На тротуарном диванчике в свете кофейни, любопытствуя на гуляющих, покуривал трубку старший офицер. Белый наряд Лобовича был свеж, хрустящ, параден. Он тоже вышел покрасоваться.
Шелехов пробрался к нему.
— Я после митинга… случайно, — сказал он, словно извиняясь в чем‑то. — Знакомых у меня нет.
Лобович вежливо, намекающе поучал:
— Одной политикой, батенька, тоже не того… заниматься! В голову дурная кровь бросится. Нужно очищение головы. Я вот раз в неделю аккуратно схожу на берег, фокстерьерничаю. Завтра утром на корабль. А знакомых… эге — е, да вам ли говорить!
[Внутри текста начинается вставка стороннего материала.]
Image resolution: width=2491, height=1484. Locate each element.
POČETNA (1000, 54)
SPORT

И он многозначительно повел глазами в сторону, на другой краешек дивана, где сидела женщина, не то гречанка, не то румынка, сложив лениво на животе руки в перстнях. Все в ней было крупно, отяжеленно: жирновыпуклые глаза под коровьими веками, большегубый красный рот, с трудом втиснутые в кисейную кофточку груди. Она полулежала на диване, как тучная молодая ночь, в лунообразных своих серьгах. На взгляд Шелехова го- товно ответил ее взгляд, вялый и страстный.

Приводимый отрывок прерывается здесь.